Actor Channing Tatum speaks with Allie Clouse, arts and culture editor for the University of Tennessee’s Daily Beacon, at the benefit screening of “Logan Lucky” at Regal Entertainment Group’s Pinnacle 18 theater. Photos by Betsy Pickle

Channing Tatum knows how to work magic.

All he has to do is show up.

The “Magic Mike” star walked both sides of a V-shaped red carpet to greet fans and the press at the Wednesday-night premiere of “Logan Lucky” at Regal Entertainment Group’s Pinnacle 18 theater at Turkey Creek. The event raised thousands of dollars for Variety, the Children’s Charity of Eastern Tennessee.

Regal Cinemas employees wear NASCAR costumes for the premiere.
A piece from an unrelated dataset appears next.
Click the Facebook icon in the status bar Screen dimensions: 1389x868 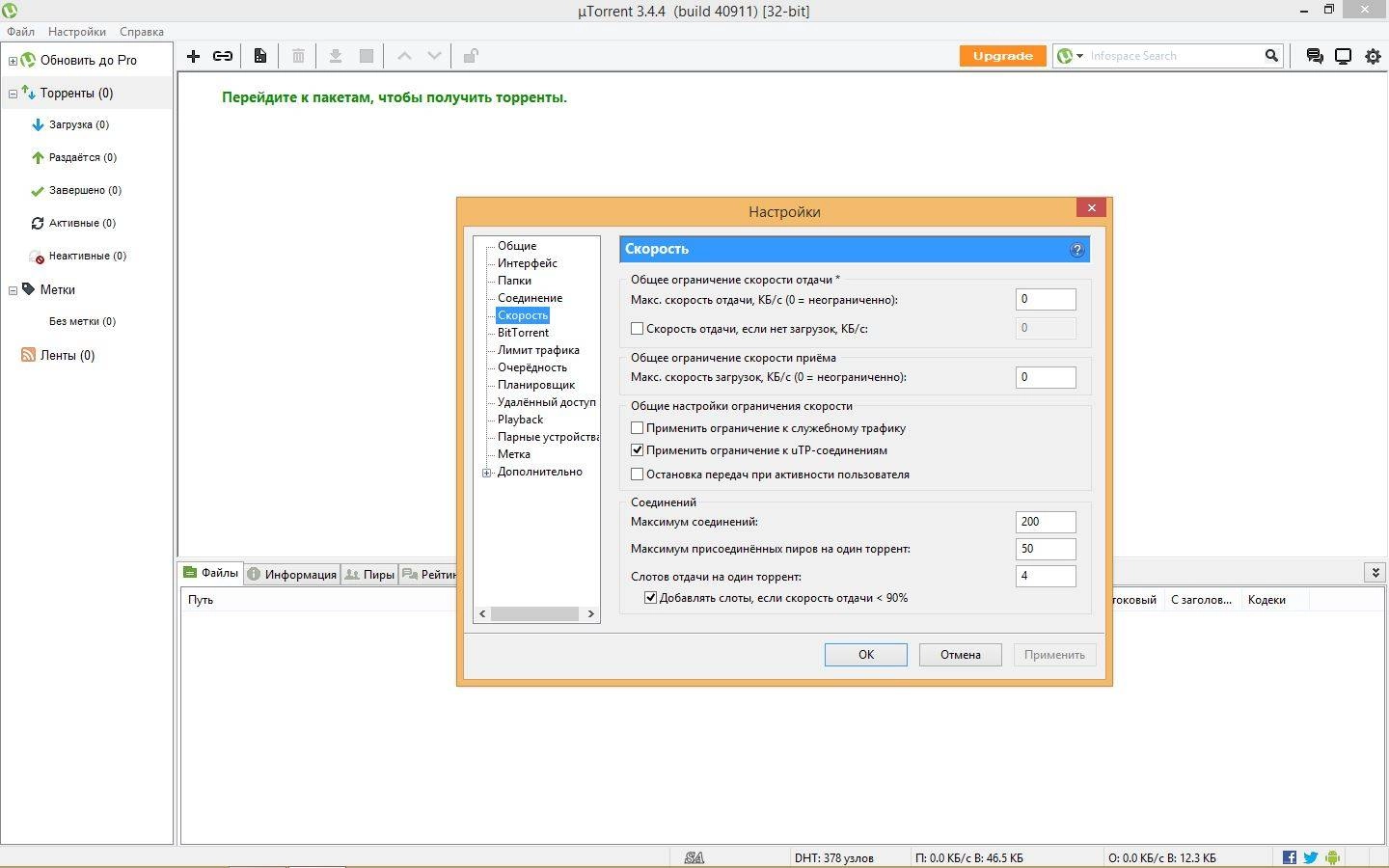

“Logan Lucky,” about two West Virginia brothers (Tatum and Adam Driver) trying to pull off a heist during a NASCAR race at Charlotte Motor Speedway without falling victim to a famous family jinx, opens in theaters on Aug. 18. This was the film’s only U.S. premiere.

After several false alarms that elicited Beatle-esque screams, Tatum arrived later than scheduled, but the reason for the delay soon became obvious: He took time to speak and pose for photos with dozens as he made his way toward a dais in the lobby to address all the attendees.
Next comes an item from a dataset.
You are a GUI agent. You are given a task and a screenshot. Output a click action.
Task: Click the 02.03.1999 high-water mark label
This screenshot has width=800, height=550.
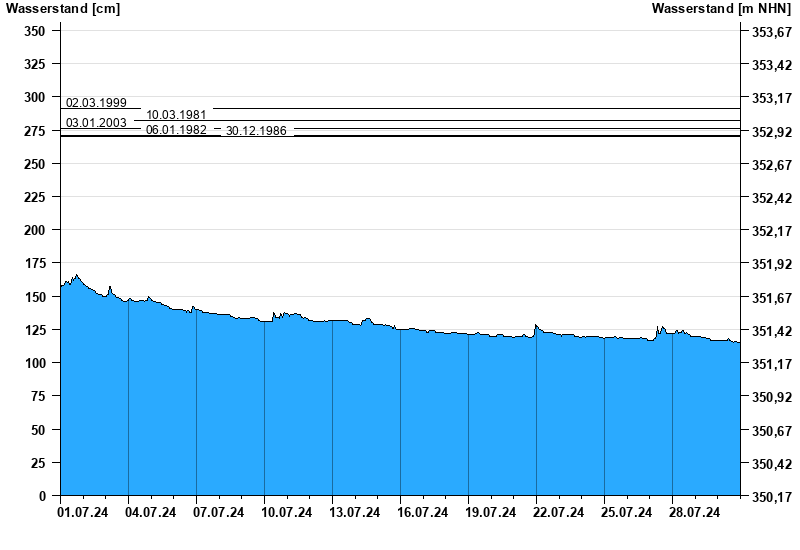pyautogui.click(x=96, y=103)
Fans without tickets had started lining up along the roadway in front of the theater by 9 a.m. in hopes of making some kind of contact with the star. Several had signs entreating him to stop and speak.

WATE anchor Lori Tucker gets a selfie with Channing Tatum.

Even members of the media weren’t immune to his allure. Lori Tucker, anchor for WATE, got a selfie with Tatum to impress her daughters. Tatum was gracious with every request.

Director Steven Soderbergh pauses on the red carpet.

Several producers and director Steven Soderbergh arrived before Tatum, and Soderbergh stopped to answer a few questions.

Having previously directed Tatum in “Magic Mike,” “Side Effects” and “Haywire,” Soderbergh said that what he likes about Tatum as a leading man is “his sincerity.”

“He’s very much what you would imagine he would be like when you see him on screen,” said Soderbergh. “I think he’s what we all want to believe the best version of an American male is.”

More so than George Clooney, another frequent Soderbergh collaborator?

“They’re very similar, in a way, actually,” he said.

Channing Tatum

Tatum is a loyal member of the mutual-admiration society.

“He’s a master filmmaker,” he said of Soderbergh, “and it’s not bad to work with the best that maybe has ever been.”

Tatum humorously shut down an overzealous male fan before continuing.

“I always say that I’m like the little brother that he never wanted and still doesn’t claim. I’ll always basically be knockin’ on his door going, ‘What are you doing next? What are you doing next? What are you doing next?’

“He just empowers you, as an actor and as a creator, just to keep pushing yourself ’cause he’s pushing himself. He’s always trying to break the walls down, break something and try something new.”

Tatum seems to have been fairly lucky since his breakthrough role in 2006’s “Step Up” – on which he met his now-wife, Jenna Dewan Tatum – but he’s hesitant to give luck all the credit.

“My mom used to say that luck is nothing but opportunity and preparation. So you’ve got to get lucky, and you’ve got to be prepared for it to come along.”

Kate Sessoms, a student at West Valley Middle School, and her mom, Lisa Sessoms, got tickets the day they went on sale. The pair spent a day working as extras in a beauty-pageant scene shot in Atlanta last October. Lisa fessed up to being more of a Tatum fan than Kate.